__Exercise data__.
☆ ☆ ☆ ☆

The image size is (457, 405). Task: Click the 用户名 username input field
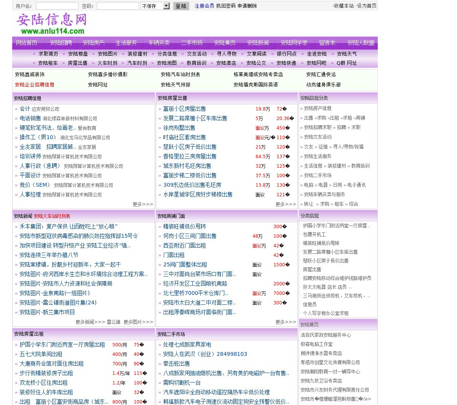[x=57, y=6]
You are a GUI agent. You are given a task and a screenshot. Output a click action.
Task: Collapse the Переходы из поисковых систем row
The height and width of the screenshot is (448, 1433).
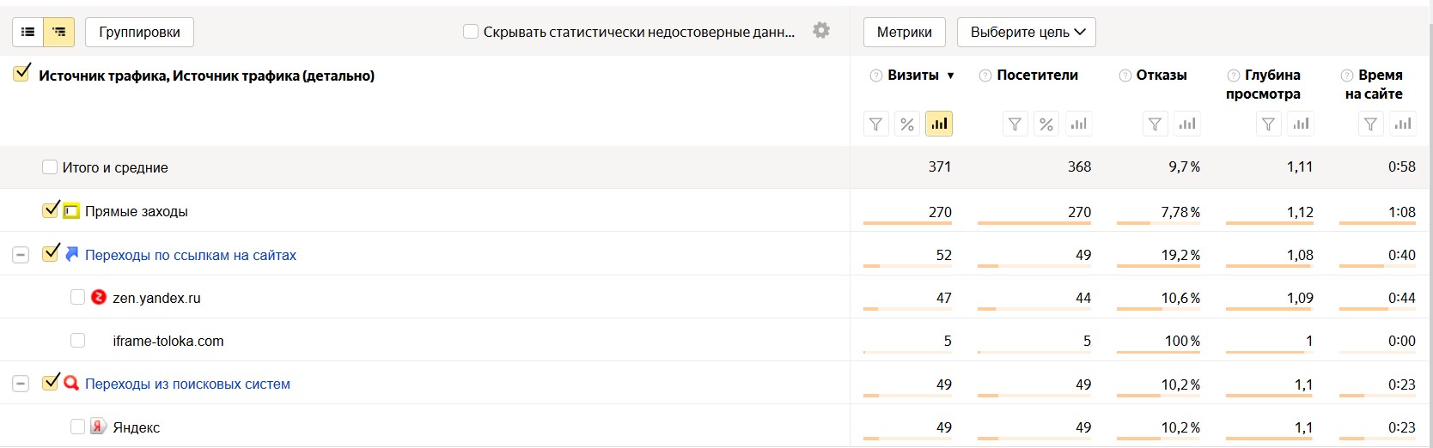[x=21, y=384]
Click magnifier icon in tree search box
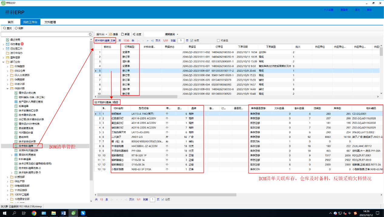The width and height of the screenshot is (384, 217). click(x=90, y=34)
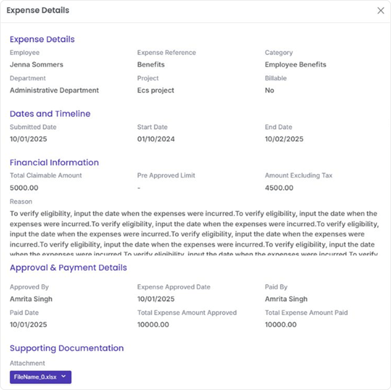The height and width of the screenshot is (390, 391).
Task: Click the Total Expense Amount Paid value
Action: click(281, 325)
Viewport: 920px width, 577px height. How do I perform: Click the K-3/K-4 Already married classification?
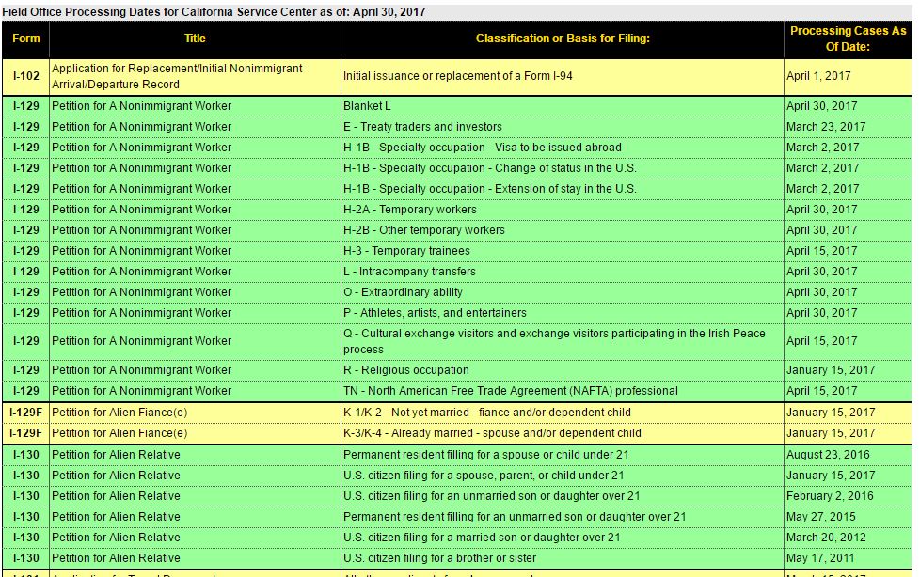492,433
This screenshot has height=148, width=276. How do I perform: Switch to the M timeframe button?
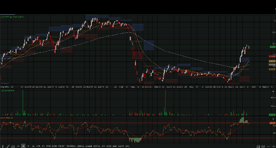pyautogui.click(x=33, y=146)
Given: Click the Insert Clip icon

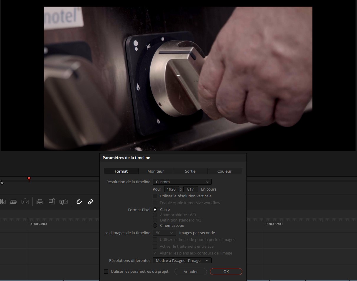Looking at the screenshot, I should click(40, 202).
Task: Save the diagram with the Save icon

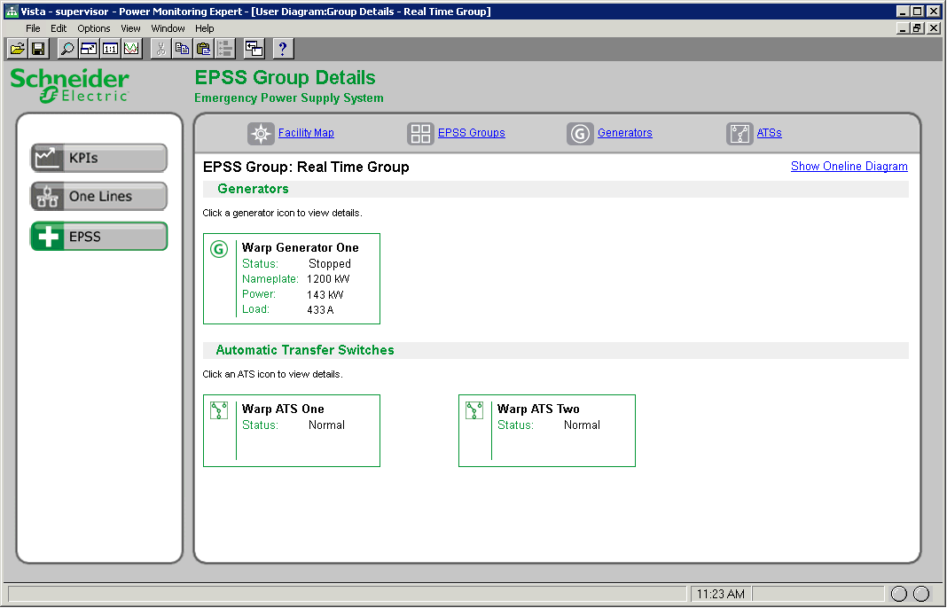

☆ ☆ ☆ ☆

Word-for-word output of every record is needed, with images omitted.

The image size is (457, 405). Task: Click the 用户名 username input field
[x=57, y=6]
You are a GUI agent. You are given a task and a screenshot. Output a click action.
Task: Collapse the Переходы из поисковых систем row
The height and width of the screenshot is (448, 1433).
[x=21, y=384]
Click magnifier icon in tree search box
The width and height of the screenshot is (384, 217). click(x=90, y=34)
The height and width of the screenshot is (390, 391).
Task: Click the Total Expense Amount Paid value
Action: click(281, 325)
Viewport: 920px width, 577px height. How do I perform: Click the K-3/K-4 Already married classification?
492,433
This screenshot has height=148, width=276. How do I perform: Switch to the M timeframe button?
pyautogui.click(x=33, y=146)
Given: Click the Insert Clip icon

Looking at the screenshot, I should click(40, 202).
Task: Save the diagram with the Save icon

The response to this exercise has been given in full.